General characteristics
- Class & type: V-class submarine
- Displacement: 545 tons standard/658 tons full load surfaced; 740 tons submerged;
- Length: 204 ft 6 in (62.33 m)
- Beam: 16 ft 1 in (4.90 m)
- Draught: 15 ft 3 in (4.65 m)
- Propulsion: 2 shaft diesel-electric, 2 Paxman diesel generators + electric motors, 615 hp (459 kW) / 825 hp (615 kW)
- Speed: 11.25 knots (21 km/h) surfaced; 10 knots (19 km/h) submerged;
- Complement: 33 officers and men
- Armament: 4 × forward 21 inch (533 mm) torpedo tubes; 8 torpedoes; 1 × QF 3 in (76 mm) gun;

= HMS Upshot =

Submarine of the Royal Navy

HMS Upshot was a V-class submarine of the Royal Navy.
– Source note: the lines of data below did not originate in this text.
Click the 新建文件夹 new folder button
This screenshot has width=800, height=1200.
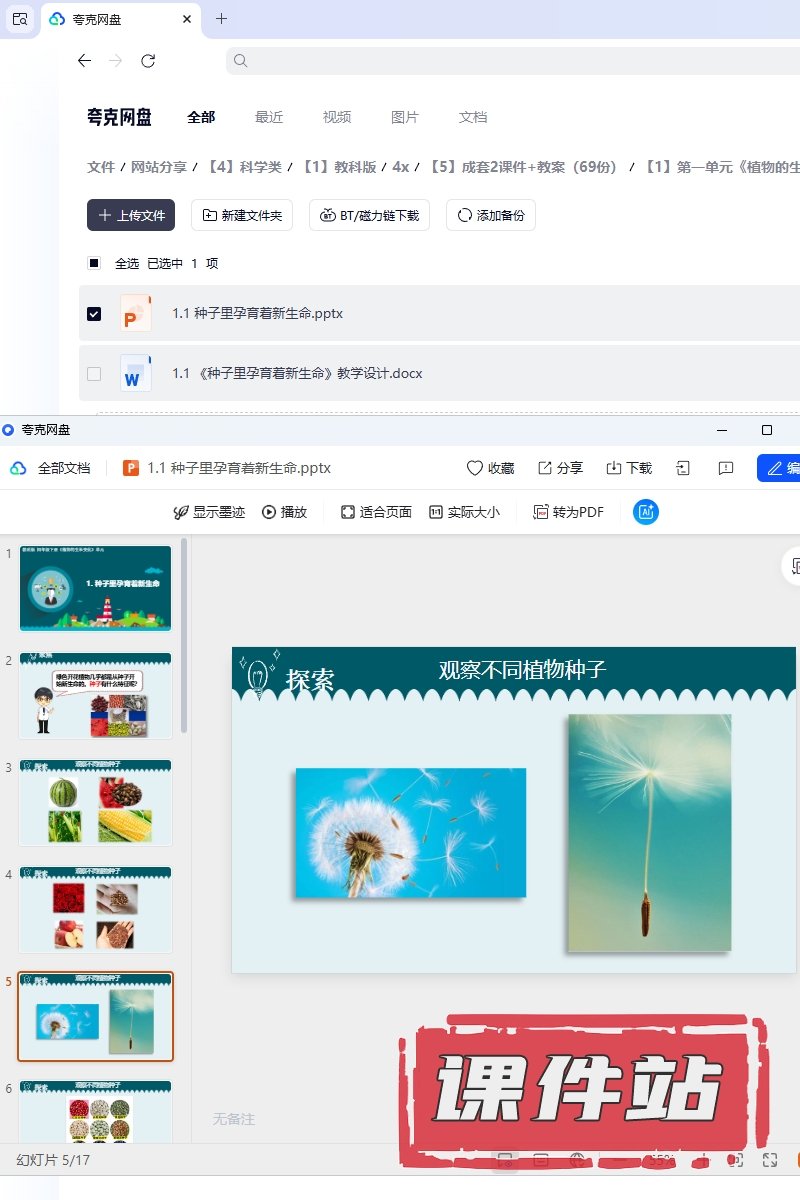pyautogui.click(x=242, y=215)
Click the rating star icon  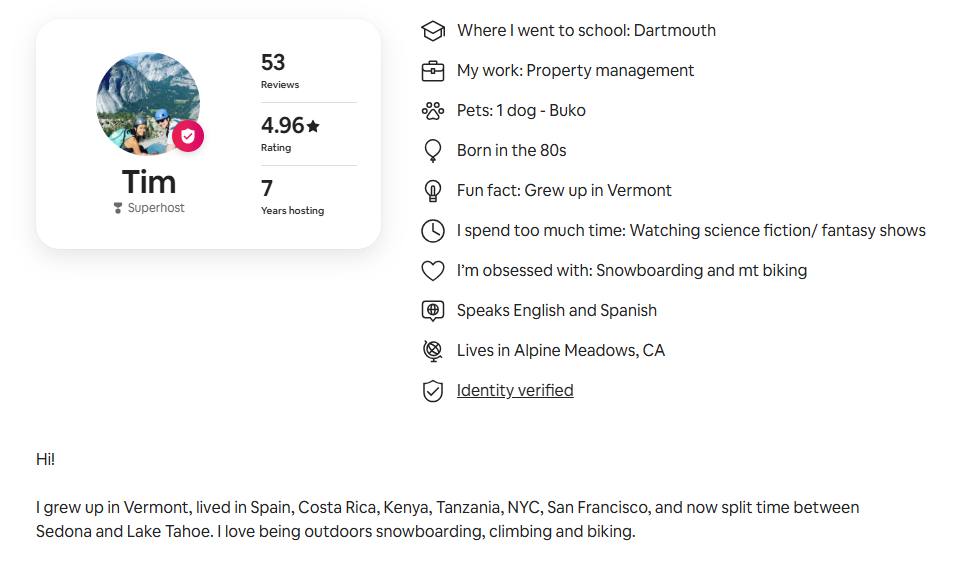tap(313, 126)
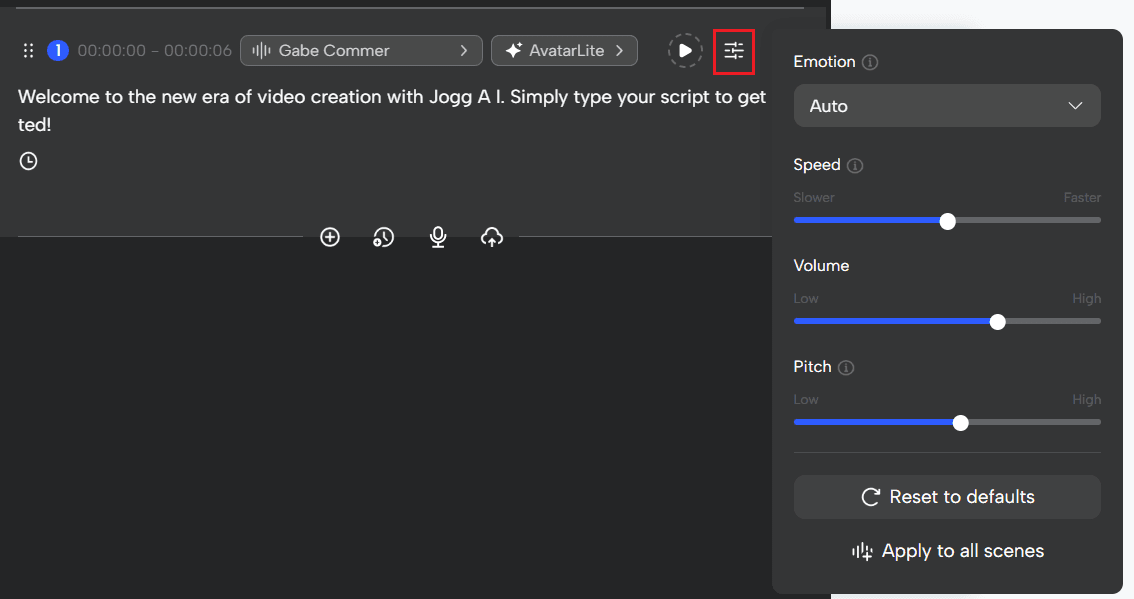
Task: Expand the AvatarLite selector
Action: coord(564,50)
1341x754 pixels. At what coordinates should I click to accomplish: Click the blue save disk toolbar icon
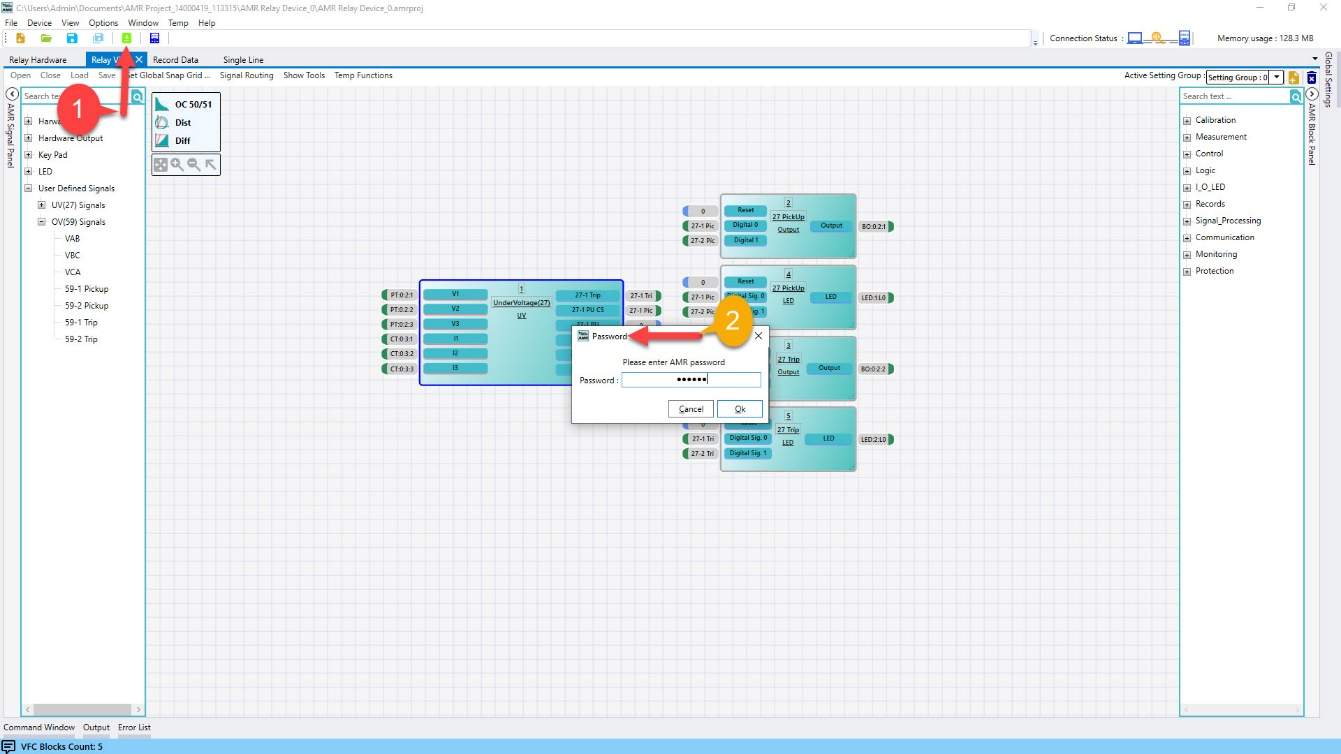pyautogui.click(x=72, y=38)
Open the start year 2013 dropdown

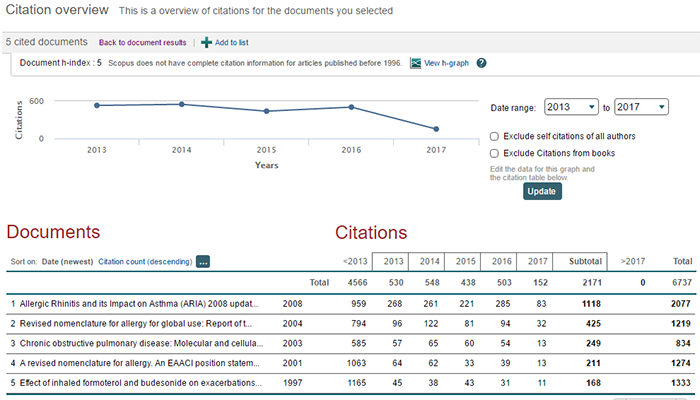pyautogui.click(x=570, y=107)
She was built during the Second World War as part of the second batch (18 in number) of V-class submarines ordered on 21 May 1942.

She was built by Vickers-Armstrong (Barrow-in-Furness), being laid down on 3 May 1943, launched on 24 March 1944, and finally commissioned on 15 May 1944.

== Fate ==
The submarine was decommissioned on 2 November 1949 and broken up for scrap in Preston.